Miscellany (General)

by dhw, Wednesday, February 24, 2021, 12:13 (1159 days ago) @ David Turell

Extreme extremophiles

DAVID: I differ in a nuance you avoid. God created life so it would always survive, so of course it adapts, but as above, I do not see adaptation as driving evolution.

dhw: ...Please tell us what other driving force you believe would motivate innovation.

DAVID: God of course.

That is not what I meant. What was and is the purpose of organisms adapting and innovating?

How roots fight compacted soils

DAVID: How did the plant find this so-called remedy? Considering Darwinist 'fitness' theories, this is a mistake and a reduction in plant growth. It seems as if evolutionary mechanisms for adaptation didn't work. And from my viewpoint God didn't bother to fix it. Of course it is obvious slower growth prevented root tip damage as a sort of partial solution.
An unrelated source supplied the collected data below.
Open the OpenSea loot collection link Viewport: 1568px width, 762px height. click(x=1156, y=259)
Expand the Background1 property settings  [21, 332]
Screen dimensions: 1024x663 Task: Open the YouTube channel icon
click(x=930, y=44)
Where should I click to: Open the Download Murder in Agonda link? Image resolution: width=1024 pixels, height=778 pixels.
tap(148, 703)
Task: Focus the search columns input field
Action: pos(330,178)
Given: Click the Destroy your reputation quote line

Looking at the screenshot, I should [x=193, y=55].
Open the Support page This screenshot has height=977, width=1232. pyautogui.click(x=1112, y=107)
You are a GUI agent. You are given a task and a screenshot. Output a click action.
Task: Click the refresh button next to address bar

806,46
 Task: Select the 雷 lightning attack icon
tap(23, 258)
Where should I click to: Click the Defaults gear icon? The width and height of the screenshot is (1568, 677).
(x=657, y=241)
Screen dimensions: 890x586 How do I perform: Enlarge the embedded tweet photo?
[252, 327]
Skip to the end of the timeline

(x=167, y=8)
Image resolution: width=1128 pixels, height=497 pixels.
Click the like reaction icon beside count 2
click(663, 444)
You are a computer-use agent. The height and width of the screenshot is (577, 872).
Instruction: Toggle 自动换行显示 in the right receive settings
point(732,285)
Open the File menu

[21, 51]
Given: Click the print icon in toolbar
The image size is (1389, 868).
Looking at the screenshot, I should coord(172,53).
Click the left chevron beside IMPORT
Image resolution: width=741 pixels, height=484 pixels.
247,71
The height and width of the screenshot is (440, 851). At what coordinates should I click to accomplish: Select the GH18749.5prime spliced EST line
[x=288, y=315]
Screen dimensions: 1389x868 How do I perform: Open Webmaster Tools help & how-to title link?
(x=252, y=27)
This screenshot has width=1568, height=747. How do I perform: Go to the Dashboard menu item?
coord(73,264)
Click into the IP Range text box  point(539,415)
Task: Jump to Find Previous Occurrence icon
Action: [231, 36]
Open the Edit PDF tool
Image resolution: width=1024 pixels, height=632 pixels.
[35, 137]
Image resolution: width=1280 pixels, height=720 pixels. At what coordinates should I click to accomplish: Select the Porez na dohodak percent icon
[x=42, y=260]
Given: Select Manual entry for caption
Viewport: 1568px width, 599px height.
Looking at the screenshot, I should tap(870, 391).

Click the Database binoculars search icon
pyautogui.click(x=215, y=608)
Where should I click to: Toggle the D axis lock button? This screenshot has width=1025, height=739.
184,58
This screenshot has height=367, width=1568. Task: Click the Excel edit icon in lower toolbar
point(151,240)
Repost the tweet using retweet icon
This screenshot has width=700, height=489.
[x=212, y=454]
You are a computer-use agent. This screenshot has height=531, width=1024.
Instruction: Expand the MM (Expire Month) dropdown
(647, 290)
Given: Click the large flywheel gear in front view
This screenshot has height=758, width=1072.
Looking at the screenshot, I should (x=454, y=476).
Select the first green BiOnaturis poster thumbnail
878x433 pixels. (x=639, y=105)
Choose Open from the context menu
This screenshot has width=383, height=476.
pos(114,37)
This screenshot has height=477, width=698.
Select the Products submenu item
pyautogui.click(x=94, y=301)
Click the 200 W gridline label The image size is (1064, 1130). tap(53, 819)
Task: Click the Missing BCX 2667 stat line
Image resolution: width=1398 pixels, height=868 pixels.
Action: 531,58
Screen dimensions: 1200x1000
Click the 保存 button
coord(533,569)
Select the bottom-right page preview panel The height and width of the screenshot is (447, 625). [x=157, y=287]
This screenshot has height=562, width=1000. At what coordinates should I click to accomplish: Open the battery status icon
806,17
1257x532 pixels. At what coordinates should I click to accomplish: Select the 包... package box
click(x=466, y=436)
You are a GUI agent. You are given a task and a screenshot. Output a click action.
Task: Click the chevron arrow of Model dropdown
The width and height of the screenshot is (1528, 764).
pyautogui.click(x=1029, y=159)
It seems as if one of the evolutionary mechanisms did work. Slower growth... Let’s just assume he designed what he wanted to design – the system that led to the great and ever changing bush of life. What could be more interesting?

DAVID: Back to a human God who needs interestng events.

Why “needs”? Why not “wants” or, to use your own word: “desires”, as in your belief that he seems to be “full of purposeful activity to create what He desires to create with no other motive than the creations themselves.

Dualism (Swinburne)

QUOTE: the identity of me does not consist in what happens to my body, but in what happens to my conscious life, and so I am who I am in virtue of what happens to my conscious life. Nothing that happens in my body entails or is entailed by what happens to my conscious life. So being me must consist in being a substance separate from my body.

QUOTE: my brain largely determines which properties my soul has at any time. Hence my childhood interactions with the world form my childhood brain which forms my childhood outlook on the world; and my old age interactions with the world form my old age brain, which in turn forms my old age outlook on the world.

dhw: It seems to me that if the brain largely determines the properties of the soul at any time, it is absurd to claim that “nothing in my body entails or is entailed by what happens to my conscious life”. Unless he thinks the brain is not part of the body....

DAVID: The soul which uses the brain for information and expression is not part of the physical body.

That has nothing to do with the blatant contradiction between his two statements. If the material brain determines the properties of the immaterial soul, how can it be said that nothing in the body “entails what happens to my conscious life”?

Slime mold

QUOTE: “The ability to store and recover information gives an organism a clear advantage when searching for food or avoiding harmful environments, and has been traditionally linked to organisms that have a nervous system. A new study authored by Mirna Kramar (MPIDS) and Prof. Karen Alim (TUM and MPIDS) challenges this view by uncovering the surprising abilities of a highly dynamic, single-celled organism to store and retrieve information about its environment.

QUOTE: "The authors highlight that the ability of Physarum to form memories is intriguing given the simplicity of this living network. "It is remarkable that the organism relies on such a simple mechanism and yet controls it in such a fine-tuned way. These results present an important piece of the puzzle in understanding the behavior of this ancient organism and at the same time point to universal principles underlying behavior."

David, you have often dismissed the concept of cellular intelligence because cells do not have what we recognize as a brain. This entry clearly suggests that brain and nervous system are NOT prerequisities for intelligent behaviour.

Viruses

DAVID: What this seems to mean is that viruses are not an aberrant life form but necessary to the overall balance scheme for living organisms. That tells us there are good and bad viruses just like good and bad bacteria, good and bad predator animals, and good and bad humans, all playing a role in our reality.

Yes indeed. This is the great problem of theodicy. Your Swinburne tells us of God’s omnipotence and “perfect goodness” (though I don’t know how he knows, or even what his criteria are), so how come God created so much that has turned out to be bad? If he’s omnipotent, he could have created whatever he wanted to create. So he must have wanted to create the bad. But if he’s all good, why would he want to create the bad? Out of interest, may I ask you whether your concept of God includes “perfect goodness” (whatever that may mean)?